TOPOGRAPHICAL FEATURES: Wada lies 62 kms. from Thane and is believed to be originally the headquarters of the Jawhar chiefs. Hence it has many remains of that and subsequent periods along with vernacular settlements.
OWNERSHIP Central Government
IS IT UNDER RELIGIOUS USE No
ADMINISTRATIVE CONTROL Archaeological Survey of India, Mumbai Circle.
PUBLISHED REFERENCES,
IF ANY:
(1) A. S. Pathak, (Executive Editor & Secretary), Gazetteer of the Bombay Presidency – Thana Places of Interest, Facsimile Reproduction, Vol.

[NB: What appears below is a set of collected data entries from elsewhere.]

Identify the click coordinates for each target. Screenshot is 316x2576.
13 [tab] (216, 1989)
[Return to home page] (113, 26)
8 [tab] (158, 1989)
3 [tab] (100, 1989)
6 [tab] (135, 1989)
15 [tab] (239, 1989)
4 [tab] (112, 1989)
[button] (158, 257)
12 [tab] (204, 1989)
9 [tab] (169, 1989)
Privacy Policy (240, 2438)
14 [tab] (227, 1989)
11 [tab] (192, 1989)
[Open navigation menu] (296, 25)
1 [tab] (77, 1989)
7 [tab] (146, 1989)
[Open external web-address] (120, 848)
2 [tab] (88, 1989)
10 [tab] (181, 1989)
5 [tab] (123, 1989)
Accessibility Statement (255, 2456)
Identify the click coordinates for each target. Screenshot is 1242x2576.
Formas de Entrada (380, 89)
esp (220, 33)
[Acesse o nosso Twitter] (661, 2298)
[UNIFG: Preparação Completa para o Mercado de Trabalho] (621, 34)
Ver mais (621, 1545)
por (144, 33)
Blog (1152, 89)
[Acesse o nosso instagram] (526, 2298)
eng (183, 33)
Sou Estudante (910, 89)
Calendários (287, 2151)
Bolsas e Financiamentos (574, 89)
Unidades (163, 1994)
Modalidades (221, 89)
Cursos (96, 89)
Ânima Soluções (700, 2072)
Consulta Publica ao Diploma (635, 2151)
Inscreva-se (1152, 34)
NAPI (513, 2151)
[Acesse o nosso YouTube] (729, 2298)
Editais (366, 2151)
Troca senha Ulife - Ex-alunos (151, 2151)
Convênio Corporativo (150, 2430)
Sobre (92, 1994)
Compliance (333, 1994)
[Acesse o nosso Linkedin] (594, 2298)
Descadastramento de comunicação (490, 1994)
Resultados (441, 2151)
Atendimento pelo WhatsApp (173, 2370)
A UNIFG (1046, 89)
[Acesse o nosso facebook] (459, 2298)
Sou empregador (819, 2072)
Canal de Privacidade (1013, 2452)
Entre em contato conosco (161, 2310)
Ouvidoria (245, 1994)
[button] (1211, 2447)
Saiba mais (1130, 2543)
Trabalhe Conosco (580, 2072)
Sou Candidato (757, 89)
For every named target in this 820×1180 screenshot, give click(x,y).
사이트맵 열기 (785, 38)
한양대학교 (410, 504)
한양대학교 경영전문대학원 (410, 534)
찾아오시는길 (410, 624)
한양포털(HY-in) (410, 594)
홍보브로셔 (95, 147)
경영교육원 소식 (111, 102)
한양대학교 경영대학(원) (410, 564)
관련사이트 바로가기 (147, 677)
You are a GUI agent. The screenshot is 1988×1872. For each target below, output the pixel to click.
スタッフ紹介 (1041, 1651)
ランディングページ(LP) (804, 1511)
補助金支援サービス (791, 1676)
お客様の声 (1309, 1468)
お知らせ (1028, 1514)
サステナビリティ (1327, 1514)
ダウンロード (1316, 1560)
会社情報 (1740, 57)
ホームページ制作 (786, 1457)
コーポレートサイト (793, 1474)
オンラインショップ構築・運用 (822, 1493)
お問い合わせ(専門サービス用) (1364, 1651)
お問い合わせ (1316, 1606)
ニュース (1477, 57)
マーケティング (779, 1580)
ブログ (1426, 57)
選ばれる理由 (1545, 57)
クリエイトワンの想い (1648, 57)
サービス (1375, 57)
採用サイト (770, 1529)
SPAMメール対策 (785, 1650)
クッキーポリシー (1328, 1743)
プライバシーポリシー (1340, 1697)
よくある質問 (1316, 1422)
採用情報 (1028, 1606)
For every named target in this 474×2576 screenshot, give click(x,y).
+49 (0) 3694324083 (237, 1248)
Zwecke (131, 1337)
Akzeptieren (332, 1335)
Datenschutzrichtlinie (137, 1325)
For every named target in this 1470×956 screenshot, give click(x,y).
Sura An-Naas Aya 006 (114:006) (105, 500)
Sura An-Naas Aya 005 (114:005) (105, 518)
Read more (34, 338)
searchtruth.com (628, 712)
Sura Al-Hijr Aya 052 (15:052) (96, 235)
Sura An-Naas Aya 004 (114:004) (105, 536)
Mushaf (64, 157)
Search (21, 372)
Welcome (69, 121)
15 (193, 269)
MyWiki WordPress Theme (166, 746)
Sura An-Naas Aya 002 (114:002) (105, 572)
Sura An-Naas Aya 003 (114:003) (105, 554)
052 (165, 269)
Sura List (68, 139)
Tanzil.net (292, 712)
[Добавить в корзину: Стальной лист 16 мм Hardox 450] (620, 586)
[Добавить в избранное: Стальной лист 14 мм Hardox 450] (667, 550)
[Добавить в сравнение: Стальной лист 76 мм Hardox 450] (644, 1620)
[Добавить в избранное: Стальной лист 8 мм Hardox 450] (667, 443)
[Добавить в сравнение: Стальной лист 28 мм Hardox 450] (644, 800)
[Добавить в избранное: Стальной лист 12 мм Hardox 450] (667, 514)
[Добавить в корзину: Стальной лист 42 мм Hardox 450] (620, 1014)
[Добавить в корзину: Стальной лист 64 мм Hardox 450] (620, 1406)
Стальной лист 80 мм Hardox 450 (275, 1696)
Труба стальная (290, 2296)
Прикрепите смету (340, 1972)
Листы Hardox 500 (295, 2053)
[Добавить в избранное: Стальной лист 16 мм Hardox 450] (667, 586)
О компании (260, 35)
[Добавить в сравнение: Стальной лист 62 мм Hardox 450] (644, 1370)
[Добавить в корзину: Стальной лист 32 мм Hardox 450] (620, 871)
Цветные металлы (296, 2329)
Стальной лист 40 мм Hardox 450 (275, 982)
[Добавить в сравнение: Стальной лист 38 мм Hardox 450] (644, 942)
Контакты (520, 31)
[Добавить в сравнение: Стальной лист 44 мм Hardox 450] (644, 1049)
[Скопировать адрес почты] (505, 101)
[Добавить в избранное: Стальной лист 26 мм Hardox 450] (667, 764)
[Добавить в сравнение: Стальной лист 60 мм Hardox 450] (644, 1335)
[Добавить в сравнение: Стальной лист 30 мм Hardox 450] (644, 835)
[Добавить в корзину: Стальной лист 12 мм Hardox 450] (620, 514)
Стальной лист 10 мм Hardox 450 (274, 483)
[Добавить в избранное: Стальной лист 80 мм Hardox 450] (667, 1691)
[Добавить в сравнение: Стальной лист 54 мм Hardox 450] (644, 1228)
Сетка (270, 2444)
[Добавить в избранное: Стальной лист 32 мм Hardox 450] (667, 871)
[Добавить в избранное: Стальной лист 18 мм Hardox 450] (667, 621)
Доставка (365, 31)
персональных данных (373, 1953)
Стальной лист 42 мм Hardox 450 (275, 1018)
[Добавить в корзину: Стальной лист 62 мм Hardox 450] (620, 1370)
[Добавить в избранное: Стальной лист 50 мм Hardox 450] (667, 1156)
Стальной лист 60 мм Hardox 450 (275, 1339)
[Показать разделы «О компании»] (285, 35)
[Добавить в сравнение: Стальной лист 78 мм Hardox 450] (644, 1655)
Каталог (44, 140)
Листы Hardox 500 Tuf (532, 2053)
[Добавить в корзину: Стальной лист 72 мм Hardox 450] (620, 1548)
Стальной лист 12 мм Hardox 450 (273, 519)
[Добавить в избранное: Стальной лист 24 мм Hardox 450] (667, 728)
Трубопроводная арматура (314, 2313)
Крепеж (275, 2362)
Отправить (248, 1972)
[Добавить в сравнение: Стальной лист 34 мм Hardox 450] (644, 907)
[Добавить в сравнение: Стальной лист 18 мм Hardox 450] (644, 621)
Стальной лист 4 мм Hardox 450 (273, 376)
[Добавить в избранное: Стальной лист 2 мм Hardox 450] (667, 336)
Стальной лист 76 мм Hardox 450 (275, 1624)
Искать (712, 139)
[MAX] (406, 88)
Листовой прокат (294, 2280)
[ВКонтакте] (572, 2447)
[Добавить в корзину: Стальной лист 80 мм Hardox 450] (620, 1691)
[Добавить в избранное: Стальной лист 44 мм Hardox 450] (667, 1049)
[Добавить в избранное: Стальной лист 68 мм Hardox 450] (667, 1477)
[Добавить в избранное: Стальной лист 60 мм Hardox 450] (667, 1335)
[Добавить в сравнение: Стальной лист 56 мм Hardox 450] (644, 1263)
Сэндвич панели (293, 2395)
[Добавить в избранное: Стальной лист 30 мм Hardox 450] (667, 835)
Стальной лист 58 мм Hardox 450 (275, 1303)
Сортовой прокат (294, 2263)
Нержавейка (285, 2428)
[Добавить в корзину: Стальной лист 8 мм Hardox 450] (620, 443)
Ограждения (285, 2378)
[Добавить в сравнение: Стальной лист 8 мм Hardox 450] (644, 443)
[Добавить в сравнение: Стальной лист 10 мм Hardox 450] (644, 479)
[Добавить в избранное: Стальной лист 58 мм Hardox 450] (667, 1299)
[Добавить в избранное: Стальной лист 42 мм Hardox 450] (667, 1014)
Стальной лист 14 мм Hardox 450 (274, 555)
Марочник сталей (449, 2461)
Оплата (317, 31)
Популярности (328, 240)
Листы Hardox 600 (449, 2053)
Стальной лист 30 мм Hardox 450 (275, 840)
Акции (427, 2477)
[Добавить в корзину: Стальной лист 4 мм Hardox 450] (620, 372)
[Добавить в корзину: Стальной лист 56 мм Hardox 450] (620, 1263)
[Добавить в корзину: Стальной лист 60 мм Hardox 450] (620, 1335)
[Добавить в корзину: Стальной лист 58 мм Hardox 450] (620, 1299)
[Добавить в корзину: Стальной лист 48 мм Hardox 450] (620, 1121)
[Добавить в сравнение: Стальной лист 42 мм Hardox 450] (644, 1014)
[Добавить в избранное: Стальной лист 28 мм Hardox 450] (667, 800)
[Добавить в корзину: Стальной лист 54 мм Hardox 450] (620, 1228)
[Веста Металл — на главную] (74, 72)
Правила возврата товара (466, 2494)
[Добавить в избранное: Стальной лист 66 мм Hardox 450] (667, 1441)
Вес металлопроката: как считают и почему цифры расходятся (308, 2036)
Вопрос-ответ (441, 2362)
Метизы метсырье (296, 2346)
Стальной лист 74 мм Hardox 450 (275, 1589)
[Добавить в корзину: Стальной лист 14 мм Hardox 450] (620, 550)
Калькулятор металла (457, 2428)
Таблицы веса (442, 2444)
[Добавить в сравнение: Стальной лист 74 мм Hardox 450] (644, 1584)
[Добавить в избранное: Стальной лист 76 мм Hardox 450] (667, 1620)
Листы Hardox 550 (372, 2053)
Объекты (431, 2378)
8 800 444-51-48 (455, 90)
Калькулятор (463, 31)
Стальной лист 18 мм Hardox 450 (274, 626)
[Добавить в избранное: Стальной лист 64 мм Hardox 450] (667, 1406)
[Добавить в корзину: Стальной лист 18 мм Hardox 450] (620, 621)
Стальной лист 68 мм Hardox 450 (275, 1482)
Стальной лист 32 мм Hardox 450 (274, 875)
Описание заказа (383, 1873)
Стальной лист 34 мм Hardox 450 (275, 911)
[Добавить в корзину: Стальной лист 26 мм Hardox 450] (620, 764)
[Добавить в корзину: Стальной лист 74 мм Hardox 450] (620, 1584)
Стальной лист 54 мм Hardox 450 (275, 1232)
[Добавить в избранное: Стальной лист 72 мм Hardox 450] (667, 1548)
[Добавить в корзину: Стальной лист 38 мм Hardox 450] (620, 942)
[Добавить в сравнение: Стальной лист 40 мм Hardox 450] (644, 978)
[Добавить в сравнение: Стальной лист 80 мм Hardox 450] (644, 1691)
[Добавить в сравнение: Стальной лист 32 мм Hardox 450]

XIV, (Bombay 2000, originally printed in 1882)
Brahminical Caves of Pulu Sonavala
DISTRICT Thane TEHSIL / SUB-DIVISION: Murbad
LOCALITY Pulu Sonavala (Lat. 190 15’, Long. 730 35’)
NOTIFICATION NO.: 8645, dated 13.12.1916
APPROACH: Airport- Mumbai, Railway Station- Kalyan, Bus station- Murbad
BRIEF DESCRIPTION: Indistinct but significant excavation characterizes this group of 11 caves at Pulu Sonavala (also known as Pulu Sonala), which have a vantage aspect of the Sahyadri hill range. Cut from the east to west, these Brahminical caves are generally plain excavations with no major architectural features except those in Cave no. 6 that has a hall (54’ x 36’) with a central shrine and two side cells at the rear. The roof is supported by 6 pillars with the sculpture of goddess Mahishamardini or Buffalo-demon slayer on the left inner pillar and that of another goddess on the right innermost pillar, probably of the 8th century. The recess in the back wall, where usually a deity is housed, comprises of a pit about 5’ deep.
TOPOGRAPHICAL FEATURES: These caves lie at the foot of the Nana Ghat pass on hill slopes and are attributed to be a resting and meditation place for traders and pilgrims passing along this trade route.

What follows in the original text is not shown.